3. Confermando Fatty Acid assorbimento da gascromatografia
Nel complesso composizione di acidi grassi C. elegans possono essere determinate con la produzione di esteri metilici degli acidi grassi (FAME), che vengono poi separati e quantificate usando chr gasomatography 4.
- Raccogliere 500-1000 vermi adulti da loro lavando via delle piastre con acqua e trasferimento in un silanizzata 13 millimetri x 100 millimetri tubo tappo a vite in vetro.
- Lasciate che i vermi si depositano per gravità, e quindi rimuovere quanta più acqua possibile con una pipetta Pasteur di vetro.
- Lavare worm una volta con acqua, e poi di nuovo eliminare quanta più acqua possibile.
- FAMEs sono formati aggiungendo 1 ml di 2,5% H 2 SO 4 in metanolo, quindi riscaldamento a 70 ° C per 1 ora in un bagno d'acqua.
- Rimuovere i tubi dal bagnomaria e lasciare raffreddare per 1 min.
- Estrarre FAMEs aggiungendo 1,5 ml di acqua e 0,25 ml di esano.
- Tubi Recap e agitare vigorosamente.
- Provette da centrifuga in una centrifuga da tavolo clinico per 1 min alla massima velocità per separare esano dal solvente acquoso.
- Trasferire esano (strato superiore) per un inserto GC fiala in una fiala GC, facendo attenzione a non trasferire qualsiasi della fase acquosa. Per GC unanalisi, 1-2 ml di FAMEs in esano viene iniettato in un capillare gascromatografia in colonna polare adatto per l'analisi FAMEs. Il Agilent 7890 GC iniettore è fissata a 250 ° C, con una portata di 1,4 ml / min, e il forno GC è programmato per una temperatura iniziale di 130 ° C, che è tenuto per 1 min.
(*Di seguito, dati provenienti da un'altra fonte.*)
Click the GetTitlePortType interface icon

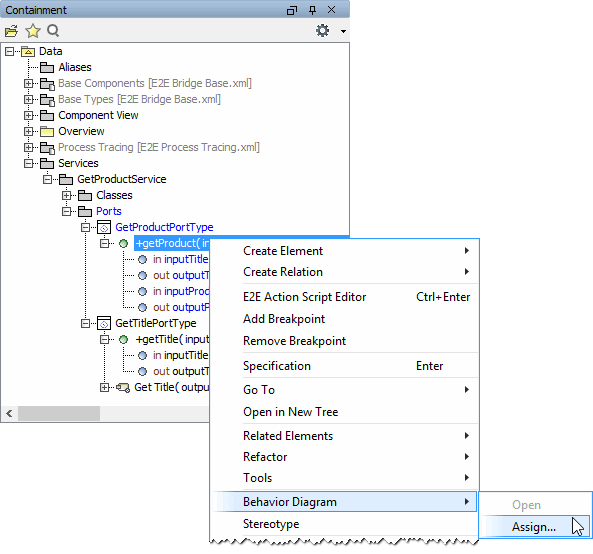pyautogui.click(x=104, y=323)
Successivamente, la temperatura viene rampa 10 ° C / min fino a 190 ° C, e poi rampa di nuovo a 5 ° C / min fino a 210 ° C e mantenuta ancora per 1 min.
- Per garantire è verificato che l'assorbimento di DGLA, analizzare FAMEs dalla ionizzazione di fiamma rilevamento (FID) o spettrometria di massa (MS) rilevazione, utilizzando standard autentici per l'identificazione del C. elegans acidi grassi.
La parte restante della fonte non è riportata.